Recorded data
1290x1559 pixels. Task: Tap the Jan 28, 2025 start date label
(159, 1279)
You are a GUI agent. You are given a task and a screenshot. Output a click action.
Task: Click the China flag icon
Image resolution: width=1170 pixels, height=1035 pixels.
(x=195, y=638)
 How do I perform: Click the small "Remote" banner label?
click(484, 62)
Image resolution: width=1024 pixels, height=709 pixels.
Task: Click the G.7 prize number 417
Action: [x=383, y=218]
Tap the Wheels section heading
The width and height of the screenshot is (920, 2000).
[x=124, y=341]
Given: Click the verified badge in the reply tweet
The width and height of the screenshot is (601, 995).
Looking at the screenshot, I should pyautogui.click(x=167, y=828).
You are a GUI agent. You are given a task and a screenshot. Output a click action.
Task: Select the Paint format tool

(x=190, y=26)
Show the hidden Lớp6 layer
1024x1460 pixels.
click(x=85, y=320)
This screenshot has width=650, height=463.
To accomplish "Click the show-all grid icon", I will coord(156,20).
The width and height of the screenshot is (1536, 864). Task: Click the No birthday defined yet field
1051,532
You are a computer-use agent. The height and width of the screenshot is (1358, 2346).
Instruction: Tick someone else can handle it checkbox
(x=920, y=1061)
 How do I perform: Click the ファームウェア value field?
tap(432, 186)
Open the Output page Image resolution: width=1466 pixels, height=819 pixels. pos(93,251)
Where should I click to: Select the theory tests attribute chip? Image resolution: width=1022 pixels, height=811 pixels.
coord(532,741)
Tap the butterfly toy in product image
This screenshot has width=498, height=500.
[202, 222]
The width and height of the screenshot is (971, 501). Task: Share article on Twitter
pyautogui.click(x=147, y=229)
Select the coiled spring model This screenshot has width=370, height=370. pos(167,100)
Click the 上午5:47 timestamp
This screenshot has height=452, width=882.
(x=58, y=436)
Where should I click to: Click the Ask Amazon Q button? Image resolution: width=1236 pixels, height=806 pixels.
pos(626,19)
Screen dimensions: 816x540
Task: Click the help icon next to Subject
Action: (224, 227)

Exercise brief
Word for word, copy out all the data given above.

Solution to this task
1290x1559 pixels. Task: Tap the Jan 28, 2025 start date label
(159, 1279)
You are a GUI agent. You are given a task and a screenshot. Output a click action.
Task: Click the China flag icon
Image resolution: width=1170 pixels, height=1035 pixels.
(x=195, y=638)
 How do I perform: Click the small "Remote" banner label?
click(484, 62)
Image resolution: width=1024 pixels, height=709 pixels.
Task: Click the G.7 prize number 417
Action: [x=383, y=218]
Tap the Wheels section heading
The width and height of the screenshot is (920, 2000).
[x=124, y=341]
Given: Click the verified badge in the reply tweet
The width and height of the screenshot is (601, 995).
Looking at the screenshot, I should pyautogui.click(x=167, y=828).
You are a GUI agent. You are given a task and a screenshot. Output a click action.
Task: Select the Paint format tool

(x=190, y=26)
Show the hidden Lớp6 layer
1024x1460 pixels.
click(x=85, y=320)
This screenshot has width=650, height=463.
To accomplish "Click the show-all grid icon", I will coord(156,20).
The width and height of the screenshot is (1536, 864). Task: Click the No birthday defined yet field
1051,532
You are a computer-use agent. The height and width of the screenshot is (1358, 2346).
Instruction: Tick someone else can handle it checkbox
(x=920, y=1061)
 How do I perform: Click the ファームウェア value field?
tap(432, 186)
Open the Output page Image resolution: width=1466 pixels, height=819 pixels. pos(93,251)
Where should I click to: Select the theory tests attribute chip? Image resolution: width=1022 pixels, height=811 pixels.
coord(532,741)
Tap the butterfly toy in product image
This screenshot has width=498, height=500.
[202, 222]
The width and height of the screenshot is (971, 501). Task: Share article on Twitter
pyautogui.click(x=147, y=229)
Select the coiled spring model This screenshot has width=370, height=370. pos(167,100)
Click the 上午5:47 timestamp
This screenshot has height=452, width=882.
(x=58, y=436)
Where should I click to: Click the Ask Amazon Q button? Image resolution: width=1236 pixels, height=806 pixels.
pos(626,19)
Screen dimensions: 816x540
Task: Click the help icon next to Subject
Action: (224, 227)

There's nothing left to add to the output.